Oggi i leader si bruciano in fretta, in pochi anni, anzi in pochi mesi, sentiamo dire da tutte le parti. Gillian Tett sul Financial times del 15 maggio, in un pezzo intitolato “The rise of pick’n’ mix politics”, cerca di darsi una spiegazione. E paragona la crescita impetuosa e l’altrettanto impetuosa uscita di scena di figure e di movimenti, con la nostra tendenza di tardo moderni o post moderni, al consumo individualizzato, quella che chiama la Generation Customisation, abituata a comporre le play list di Nexflix o di Spotify. La Gen C avrebbe trasferito in politica lo stesso atteggiamento: non ama più i prepackaged politics parties ma cerca “marchi e idee” adatti ad ogni individuo “al di là delle tradizionali linee partitiche”. E si stanca presto, per passare quindi a un nuovo “prodotto”. L’intervento è stimolante e merita riflessione, che però alla fine ci spinge a mettere molta acqua nel vino di quella tesi.

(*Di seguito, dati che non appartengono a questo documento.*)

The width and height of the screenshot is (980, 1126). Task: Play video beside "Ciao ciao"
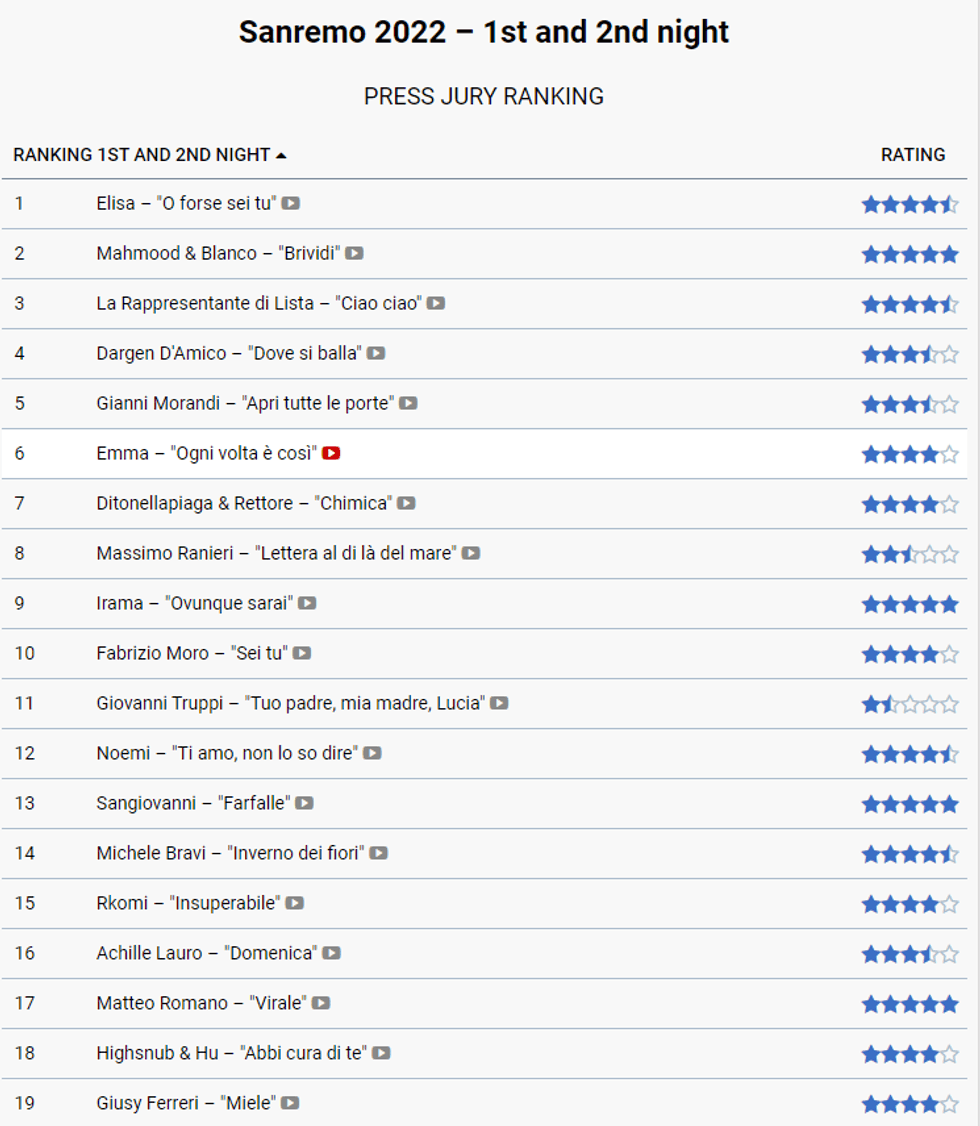point(436,303)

Il paragone tra la scelta del consumatore e quella elettorale è antica come la democrazia rappresentativa, cioè data da fine Ottocento. Negli anni Sessanta del secolo scorso poi era nata negli Stati Uniti una scuola, chiamata della “scelta pubblica” e capitanata da economisti, su tutti James M. Buchanan, con la sua opera classica “Il calcolo del consenso” (tradotta in Italia per il Mulino). Per Buchanan le scelte dell’elettorato non erano molto diverse da quelle dell’attore economico razionale di fronte a un mercato: solo che invece di avere a che fare con un mercato di beni da acquistare, egli doveva muoversi all’interno di un mercato di partiti o di candidati da scegliere. Buchanan era senz’altro un conservatore, ma a noi pare più fondato un conservatorismo non così rigidamente individualistico. E ancor meno convincente è la tesi di un nuovo elettore-consumatore, ancora più rapido e vorace nelle sue scelte. Se per Aristotele l’uomo è un animale politico, per Edmund Burke un animale religioso, potremmo dire che l’uomo è anche un animale conservatore. Che per natura tende ad adattarsi al proprio ambiente, ma a fatica si sposta per riadattarsi in un nuovo, e soprattutto è estremamente guardingo verso chi affidare la propria fiducia.
E questo atteggiamento non cambia neppure nei confronti dell’offerta politica. Gill cita il caso di Nigel Farage e del suo nuovissimo Brexit Party, che in pochi giorni è schizzato al 35 per cento nei sondaggi. Ma Farage è una vecchia conoscenza degli inglesi, senza il suo brand un partito del genere non avrebbe avuto storia. Soprattutto Farage si muove all’interno di un tradizione inglese e britannica ultra secolare, che permette agli inglesi, perlomeno a quelli antichi di diverse generazioni, di trovarsi appieno in lui: di riconoscerlo.
Del resto, se guardiamo alla crescita delle leadership recenti, vediamo che tutte hanno preso del tempo per imporsi, cioè che i cittadini si sono fidati di qualcuno che in fondo conoscevano bene. Berlusconi era ben noto agli italiani molto tempo prima di scendere in campo, e cosi Beppe Grillo, senza il quale i 5 Stelle non sarebbero nati. Anche Renzi e in fondo lo stesso Salvini circolavano nel mercato politico da tempo. E stiamo parlando di leader naturali, ciò scaturiti da percorsi politici spontanei. Ma anche leader costruiti a tavolino, da tecnostrutture di esperti, come Obama e come Macron, hanno richiesto tempo, e comunque si sono imposti il primo all’interno di un partito tradizionale, i Democratici Usa, il secondo nell’alveo delle vetuste istituzioni della Quinta Repubblica – le stesse, per inciso, che lo stanno soffocando.
Andiamoci piano quindi a pensare che oggi si affermi il leader usa e getta perché l’elettore-consumatore è diventato ultra volubile e si disamora presto. In fondo, Renzi, il caso forse più macroscopico a conferma di tale tesi, non è ancora uscito di scena, tanto che sabato a Perugia per interposta persona ha spedito un bel #Zingarettistaisereno. La politica possiede infatti una sua dimensione sacra, panica, irrazionale, in ultima istanza è lotta per difendere la propria comunità contro il nemico, perciò non può essere compresa solo guardando alla razionalità degli attori; razionalità che, peraltro, come si è visto, ha fatto acqua da tutte le parti anche in economia. Buona fortuna quindi agli ennesimi sognatori italiani di un “grande centro” e alla loro ricerca di un leader da “vendere” agli elettori.